You are a person of enormous influence. If you could inspire a movement that would bring the most amount of good to the most amount of people, what would that be? You never know what your idea can trigger. 🙂

I dream about every person at a sporting event- any sporting event (football, hockey, baseball, basketball, lacrosse, tennis, golf, track, etc.) donating $33. What we could do with those millions in research.

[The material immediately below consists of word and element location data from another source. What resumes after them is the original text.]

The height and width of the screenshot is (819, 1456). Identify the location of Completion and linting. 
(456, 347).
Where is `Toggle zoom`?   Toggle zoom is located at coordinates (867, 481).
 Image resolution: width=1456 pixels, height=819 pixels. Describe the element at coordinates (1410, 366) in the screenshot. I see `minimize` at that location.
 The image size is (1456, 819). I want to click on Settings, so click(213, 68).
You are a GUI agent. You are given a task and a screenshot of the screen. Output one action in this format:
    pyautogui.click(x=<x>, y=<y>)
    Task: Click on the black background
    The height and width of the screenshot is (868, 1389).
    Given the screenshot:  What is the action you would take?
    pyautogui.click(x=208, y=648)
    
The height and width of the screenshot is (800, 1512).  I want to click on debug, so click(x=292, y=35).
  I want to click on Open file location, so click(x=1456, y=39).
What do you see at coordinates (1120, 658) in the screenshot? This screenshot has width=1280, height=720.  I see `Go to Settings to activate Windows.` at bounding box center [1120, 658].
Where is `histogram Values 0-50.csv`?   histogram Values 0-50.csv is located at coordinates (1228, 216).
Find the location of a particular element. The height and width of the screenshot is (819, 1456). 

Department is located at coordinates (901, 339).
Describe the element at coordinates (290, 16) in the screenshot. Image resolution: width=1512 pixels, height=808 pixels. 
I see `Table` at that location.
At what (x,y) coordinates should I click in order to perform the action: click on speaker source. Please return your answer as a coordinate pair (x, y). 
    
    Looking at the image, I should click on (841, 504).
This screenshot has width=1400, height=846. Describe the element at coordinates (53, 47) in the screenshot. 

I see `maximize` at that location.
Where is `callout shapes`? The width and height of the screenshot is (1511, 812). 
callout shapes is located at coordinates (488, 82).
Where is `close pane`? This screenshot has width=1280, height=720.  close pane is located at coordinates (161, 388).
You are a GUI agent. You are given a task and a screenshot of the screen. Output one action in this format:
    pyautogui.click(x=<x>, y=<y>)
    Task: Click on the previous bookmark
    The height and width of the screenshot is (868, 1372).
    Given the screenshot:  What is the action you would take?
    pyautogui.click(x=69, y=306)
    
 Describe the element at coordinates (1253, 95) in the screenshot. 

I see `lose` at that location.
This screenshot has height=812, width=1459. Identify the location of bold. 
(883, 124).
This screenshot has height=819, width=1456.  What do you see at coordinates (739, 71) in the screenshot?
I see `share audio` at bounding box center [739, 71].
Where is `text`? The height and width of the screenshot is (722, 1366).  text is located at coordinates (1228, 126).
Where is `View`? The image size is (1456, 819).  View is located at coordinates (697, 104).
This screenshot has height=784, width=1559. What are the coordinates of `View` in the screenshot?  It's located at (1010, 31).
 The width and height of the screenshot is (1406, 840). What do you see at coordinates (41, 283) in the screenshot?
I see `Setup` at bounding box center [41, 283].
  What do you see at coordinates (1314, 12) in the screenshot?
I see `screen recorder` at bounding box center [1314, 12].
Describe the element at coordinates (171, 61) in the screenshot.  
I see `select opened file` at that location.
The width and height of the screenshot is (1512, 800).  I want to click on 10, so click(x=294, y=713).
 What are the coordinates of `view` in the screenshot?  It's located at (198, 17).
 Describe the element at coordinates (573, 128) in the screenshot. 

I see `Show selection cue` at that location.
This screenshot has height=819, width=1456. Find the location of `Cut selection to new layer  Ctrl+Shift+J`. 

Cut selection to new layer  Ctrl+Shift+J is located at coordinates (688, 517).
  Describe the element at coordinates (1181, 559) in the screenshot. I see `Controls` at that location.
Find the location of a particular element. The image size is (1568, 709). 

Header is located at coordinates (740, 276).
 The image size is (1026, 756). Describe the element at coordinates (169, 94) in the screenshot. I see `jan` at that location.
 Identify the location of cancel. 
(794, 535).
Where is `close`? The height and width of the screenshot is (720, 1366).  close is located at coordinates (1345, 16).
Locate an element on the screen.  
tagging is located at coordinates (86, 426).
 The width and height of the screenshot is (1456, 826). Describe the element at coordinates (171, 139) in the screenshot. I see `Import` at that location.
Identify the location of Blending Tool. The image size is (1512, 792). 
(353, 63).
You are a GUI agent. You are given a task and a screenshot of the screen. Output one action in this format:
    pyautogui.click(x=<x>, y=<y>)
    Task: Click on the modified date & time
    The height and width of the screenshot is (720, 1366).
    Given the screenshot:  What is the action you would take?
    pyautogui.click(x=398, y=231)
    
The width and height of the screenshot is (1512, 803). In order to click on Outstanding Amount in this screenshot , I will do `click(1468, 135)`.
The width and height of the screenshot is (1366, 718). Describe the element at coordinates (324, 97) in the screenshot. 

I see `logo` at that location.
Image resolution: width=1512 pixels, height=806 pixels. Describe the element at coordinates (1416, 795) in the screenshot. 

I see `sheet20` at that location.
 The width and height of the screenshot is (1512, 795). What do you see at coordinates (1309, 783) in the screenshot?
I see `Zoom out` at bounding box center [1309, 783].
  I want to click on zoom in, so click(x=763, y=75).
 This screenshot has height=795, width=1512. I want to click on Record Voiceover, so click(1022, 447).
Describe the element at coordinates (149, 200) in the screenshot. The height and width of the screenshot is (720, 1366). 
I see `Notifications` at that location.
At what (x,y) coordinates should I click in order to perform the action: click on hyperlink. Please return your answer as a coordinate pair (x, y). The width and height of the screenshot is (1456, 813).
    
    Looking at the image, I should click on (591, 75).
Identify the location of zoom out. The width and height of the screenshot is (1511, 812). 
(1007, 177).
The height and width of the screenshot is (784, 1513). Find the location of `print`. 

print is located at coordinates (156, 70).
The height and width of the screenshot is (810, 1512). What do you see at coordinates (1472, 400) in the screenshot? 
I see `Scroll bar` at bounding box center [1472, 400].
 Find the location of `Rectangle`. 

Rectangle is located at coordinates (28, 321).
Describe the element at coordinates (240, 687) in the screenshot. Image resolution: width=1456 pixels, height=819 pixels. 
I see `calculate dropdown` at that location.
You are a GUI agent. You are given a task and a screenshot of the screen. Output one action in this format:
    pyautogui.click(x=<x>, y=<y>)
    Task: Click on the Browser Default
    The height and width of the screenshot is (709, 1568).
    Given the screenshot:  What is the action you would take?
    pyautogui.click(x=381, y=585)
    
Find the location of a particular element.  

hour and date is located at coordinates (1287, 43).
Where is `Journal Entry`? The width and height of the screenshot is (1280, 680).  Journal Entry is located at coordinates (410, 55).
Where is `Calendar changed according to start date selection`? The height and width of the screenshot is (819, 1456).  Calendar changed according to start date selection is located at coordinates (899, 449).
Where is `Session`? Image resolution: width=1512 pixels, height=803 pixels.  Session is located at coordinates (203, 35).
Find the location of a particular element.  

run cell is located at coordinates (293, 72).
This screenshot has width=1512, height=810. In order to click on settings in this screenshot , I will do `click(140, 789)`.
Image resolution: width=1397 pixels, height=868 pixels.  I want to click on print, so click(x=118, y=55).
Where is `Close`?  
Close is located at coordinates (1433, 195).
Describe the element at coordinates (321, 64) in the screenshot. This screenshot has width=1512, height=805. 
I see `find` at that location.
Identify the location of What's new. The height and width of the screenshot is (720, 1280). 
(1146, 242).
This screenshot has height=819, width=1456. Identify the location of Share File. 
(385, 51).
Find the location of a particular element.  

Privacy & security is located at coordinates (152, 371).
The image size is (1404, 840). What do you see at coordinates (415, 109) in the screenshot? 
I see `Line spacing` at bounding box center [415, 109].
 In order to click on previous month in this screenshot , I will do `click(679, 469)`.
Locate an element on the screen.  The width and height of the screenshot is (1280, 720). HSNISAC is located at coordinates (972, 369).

AND… I also dream about getting 60 minutes at a round table with Bill and Melinda Gates, Oprah, Steven Spielberg, and Warren Buffet to tell them about our need to end pediatric brain cancer through research and asking them to financially make it happen! I’m not sure the latter is a movement, but I wanted to put in the plug!

Can you please give us your favorite “Life Lesson Quote”? Can you share how that was relevant to you in your life?

My father has always said to me “You can do it. Now go get ‘em”. This quote hangs on my wall in my office. I have heard it ring in my ears every single time I have raised my hand to take on a task. It replaces courage with fear, and literally pushes me. I’ve said yes to so many things I wasn’t qualified for, including my current role. But I can say I have very few regrets to those “yeses”. I’ve not been 100% successful of course, but I’ve been vastly more successful than had I shied away.

Is there a person in the world, or in the US whom you would love to have a private breakfast or lunch with, and why? He or she might just see this, especially if we tag them. 🙂

Bill and Melinda Gates. They have a calling to devote their vast resources to improving lives of others and I believe they would add pediatric brain cancer should we have the opportunity to invite them into this work. I have always wished I could meet Billy Graham. I would love to hear his comforting voice, a voice of wisdom and honor.